Bart Andrus is my newest hero.
Unlike just about every football man west of Bill Belichick, Andrus ain't taking any guff from fools like that buffoon Arland Bruce III. And today, the Toronto Argos can start figuring out which players will get to put a big hurt on Bruce when he returns for the Labour Day game with his new team, the Hamilton Tiger Cats. I say, why pick? Let's have a big pile-on every time the jerk touches the ball.
That I detest Bruce's antics is no big news. The Argos didn't have a single happy moment last year after Bruce pulled that self-aggrandizing Spiderman schtick after a touchdown against Hamilton. The twit seems to have caught OchoCinco disease here in T.O., what with the imminent arrival in T.O. by T.O his bad self. Good receivers all, lousy teammates and worse showmen. Self-deluded into thinking they are entertaining with their antics. And worse, they puff out their chests and claim privilege to act out. A pox on them all.
Football is the ultimate team game. There has NEVER been a Bruce touchdown that was completely and utterly his own work.

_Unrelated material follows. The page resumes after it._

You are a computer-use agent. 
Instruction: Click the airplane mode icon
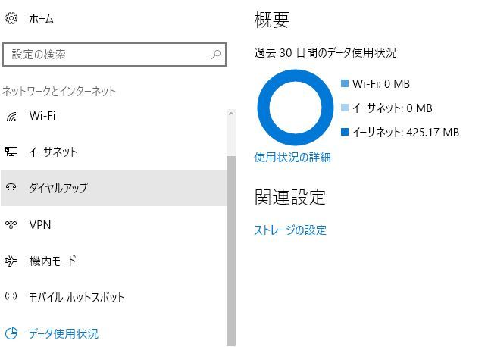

The quarterback (Kerry Joseph, the one he tried to sideline last year in favour of Bruce best pal Mike Bishop) had to get him the ball. The quarterback needed some time to do so, so let's credit the faceless giants along the offensive line. And it occasionally requires an upfield block or two from Bruce's fellow receivers. AND I've seen a running back make a block on a blitzer a time or two in my life. No, Bruce doesn't get it. HE didn't score the touchdown, the TEAM did!
Joe Paterno once opined that a touchdown scorer should act like they'd done it before. That would look cool (in the parlance of the folks who use it that way). I believe in that. Acting like a crazed moron trying out for America's Got Talent ... comedic acting category ... has no place on the football field.
Now Bruce's a Ti-Cat. Let the hate flow. Feels good, doesn't it?